Roosevelt Hunt Honors Military and Helps Fight Cancer

  • Published
  • By Senior Master Sgt. David H. Lipp
  • 119th Wing Public Affairs
Ten North Dakota Army and Air National Guard members were treated to the upland game bird hunt and social event of a lifetime during the Hunting Dakota with Roosevelt event Oct. 18-19, as a token of thanks for the military members' service in the global war on terrorism. 

Hunting Dakota with Roosevelt is the brainchild of former American Cancer Society staff executive and president of Great Plains Benefit Group Roger Krueger and retired North Dakota Army National Guard Colonel and current North Dakota Game and Fish Department hunter education coordinator Jon Hanson, both of Bismarck. 

The idea was to recognize North Dakota service members for their contribution and sacrifice in the global war on terror and raise awareness and money for the treatment of cancer at the same time, by hosting a special North Dakota wild-bird hunt in the name of Theodore Roosevelt. The hunt would take place on the land that Roosevelt held most cherished - the North Dakota prairie and badlands. 

"This is a way to combine several passions. The passion for defense of our country through the military, hunting, and raising money for the fight against cancer, and having fun doing it," said Hanson. 

Financial donors and sponsors were recruited from North Dakota, Oklahoma and Virginia to make contributions in an effort to fund the hunt on private lands, pay for a banquet at the Bismarck Elks Club to raise awareness and to raise money for cancer treatment and research at the Bismarck Cancer Center. 

Tweed Roosevelt, who is the great-grandson of Theodore Roosevelt, jumped on board to help the event and participate in the hunt. The direct descendant of our nation's twenty-sixth president is an avid outdoorsman who travels from Massachusetts to North Dakota nearly every fall to partake in the annual hunting season. He seemed to relish the chance to exchange hunting stories about his great-grandfather and help a worthy cause at the same time. 

"When asked if he was a good marksman, Theodore Roosevelt would say 'I don't shoot well, but I shoot often,'" said Tweed Roosevelt as he stood at the end of a North Dakota Conservation Reserve Program field with pheasants flying over-head. 

While Theodore Roosevelt loved to shoot, he was also a pioneer in wildlife conservation. Banquet speaker Jim Posewitz, a renowned author and Montana Department of Wildlife expert, emphasized the importance of maintaining wildlife populations at optimal numbers for the benefit of the species and also for the hunting public. Roosevelt witnessed the near extermination of some wildlife resources due to the commercialization of harvested wildlife and was a key figure in restoring populations and making hunting opportunities available to all people in the United States rather than just the wealthy by creating and setting aside public lands. 

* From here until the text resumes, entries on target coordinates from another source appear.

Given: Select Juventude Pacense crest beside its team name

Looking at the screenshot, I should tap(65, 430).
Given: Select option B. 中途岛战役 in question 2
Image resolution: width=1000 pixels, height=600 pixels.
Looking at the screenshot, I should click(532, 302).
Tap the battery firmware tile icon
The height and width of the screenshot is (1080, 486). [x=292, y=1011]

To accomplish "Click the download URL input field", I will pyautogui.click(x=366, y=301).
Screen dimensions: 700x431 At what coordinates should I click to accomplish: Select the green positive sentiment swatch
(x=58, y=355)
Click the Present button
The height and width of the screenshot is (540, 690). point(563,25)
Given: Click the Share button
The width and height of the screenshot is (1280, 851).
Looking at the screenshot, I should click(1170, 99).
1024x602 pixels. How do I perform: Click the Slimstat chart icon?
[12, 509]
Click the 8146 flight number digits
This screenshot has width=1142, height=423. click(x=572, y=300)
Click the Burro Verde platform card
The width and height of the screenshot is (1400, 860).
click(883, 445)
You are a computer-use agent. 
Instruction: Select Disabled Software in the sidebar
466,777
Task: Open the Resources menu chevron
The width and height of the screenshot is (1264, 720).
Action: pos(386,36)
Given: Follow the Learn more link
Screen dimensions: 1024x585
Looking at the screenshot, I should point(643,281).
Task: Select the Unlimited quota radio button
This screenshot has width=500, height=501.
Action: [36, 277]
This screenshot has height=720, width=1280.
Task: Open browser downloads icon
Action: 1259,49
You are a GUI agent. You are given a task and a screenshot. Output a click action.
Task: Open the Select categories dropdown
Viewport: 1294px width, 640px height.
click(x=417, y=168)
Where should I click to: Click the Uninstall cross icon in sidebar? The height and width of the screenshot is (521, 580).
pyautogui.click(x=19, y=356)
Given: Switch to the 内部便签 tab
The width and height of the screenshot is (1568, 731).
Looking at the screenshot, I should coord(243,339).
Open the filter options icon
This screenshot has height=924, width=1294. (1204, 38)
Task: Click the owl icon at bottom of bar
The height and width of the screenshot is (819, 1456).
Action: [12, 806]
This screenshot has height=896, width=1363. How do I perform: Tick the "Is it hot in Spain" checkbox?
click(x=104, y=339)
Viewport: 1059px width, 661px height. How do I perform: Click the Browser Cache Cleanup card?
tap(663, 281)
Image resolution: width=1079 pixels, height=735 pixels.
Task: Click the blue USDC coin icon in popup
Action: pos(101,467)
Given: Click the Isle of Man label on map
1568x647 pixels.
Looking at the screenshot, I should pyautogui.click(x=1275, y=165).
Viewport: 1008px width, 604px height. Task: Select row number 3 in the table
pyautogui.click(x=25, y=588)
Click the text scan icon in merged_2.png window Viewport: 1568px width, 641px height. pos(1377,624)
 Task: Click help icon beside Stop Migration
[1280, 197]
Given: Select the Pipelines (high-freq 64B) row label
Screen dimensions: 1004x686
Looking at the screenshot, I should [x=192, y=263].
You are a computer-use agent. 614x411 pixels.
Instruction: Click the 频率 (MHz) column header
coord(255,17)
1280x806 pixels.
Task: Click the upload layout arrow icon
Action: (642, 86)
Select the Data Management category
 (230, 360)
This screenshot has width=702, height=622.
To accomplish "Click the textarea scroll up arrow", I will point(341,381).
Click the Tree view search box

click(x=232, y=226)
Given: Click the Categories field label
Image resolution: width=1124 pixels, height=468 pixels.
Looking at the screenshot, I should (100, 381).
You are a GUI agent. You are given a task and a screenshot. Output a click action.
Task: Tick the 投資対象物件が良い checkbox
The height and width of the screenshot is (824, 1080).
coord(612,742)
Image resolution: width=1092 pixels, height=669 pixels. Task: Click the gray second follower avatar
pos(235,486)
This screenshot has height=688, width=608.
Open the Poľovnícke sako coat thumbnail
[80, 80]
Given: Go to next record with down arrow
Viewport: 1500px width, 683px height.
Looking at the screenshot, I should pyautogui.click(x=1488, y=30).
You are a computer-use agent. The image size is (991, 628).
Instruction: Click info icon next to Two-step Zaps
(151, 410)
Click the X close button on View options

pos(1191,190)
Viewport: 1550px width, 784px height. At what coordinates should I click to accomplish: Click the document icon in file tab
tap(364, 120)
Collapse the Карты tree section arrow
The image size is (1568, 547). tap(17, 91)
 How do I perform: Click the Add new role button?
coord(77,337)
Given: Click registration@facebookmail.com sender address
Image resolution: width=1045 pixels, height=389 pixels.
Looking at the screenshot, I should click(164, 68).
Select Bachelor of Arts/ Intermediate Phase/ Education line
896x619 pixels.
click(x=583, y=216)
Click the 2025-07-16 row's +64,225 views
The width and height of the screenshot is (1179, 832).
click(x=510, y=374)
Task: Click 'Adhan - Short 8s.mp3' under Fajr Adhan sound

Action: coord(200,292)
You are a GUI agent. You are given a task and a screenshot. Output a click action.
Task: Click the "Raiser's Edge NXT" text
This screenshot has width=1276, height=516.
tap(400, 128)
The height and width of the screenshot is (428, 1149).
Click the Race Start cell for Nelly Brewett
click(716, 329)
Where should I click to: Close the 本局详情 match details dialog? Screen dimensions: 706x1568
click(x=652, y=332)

Three cancer survivors and eight financial donors had the opportunity to hunt alongside the ten North Dakota military members, along with ten hunting-dog handlers who assisted the hunters in the field. 

"Good health is a crown that a well man wears, and only the sick can see," said event organizer Roger Krueger. 

Seventy-one year-old cancer survivor Delbert Woodley, of Haynes, N.D., paused in the grassy fields to talk with his fellow hunters about making his daily drive for cancer treatments in Bismarck, which was nearly 300 miles round-trip, for nine weeks.
"This is a once-in-a-lifetime opportunity for me," said Woodley, who was hunting for the first time since 1974 and is now cancer-free. 

In addition to the banquet Friday night and two days of hunting, the group had a bonfire and barbecue in Medora, N.D., Saturday night, which was only a few miles from the ranch that Theodore Roosevelt lived in during his time in North Dakota. 

"This is a great event -- raising awareness and money for cancer treatment and research, and honoring the military at the same time," said Sgt. Chris Clemens, of the 818th Engineer Company, in Williston, N.D., who served in Iraq with the 141st Engineer Combat Battalion. 

"This surpassed anything we could have hoped for. We honored the military, raised money and awareness for cancer treatment and research. And we had fun doing it with all of the best things that happen around a hunting camp. The military people were outstanding. We were honoring them and they turned around and asked how they can help for next year," added Krueger Everyone involved with the first Hunting Dakota with Roosevelt event agreed that it was a great way to bring two worthy causes together for a weekend of fellowship and hunting in the spirit of United States President Theodore Roosevelt in the very place that he credited with shaping him into the man he was.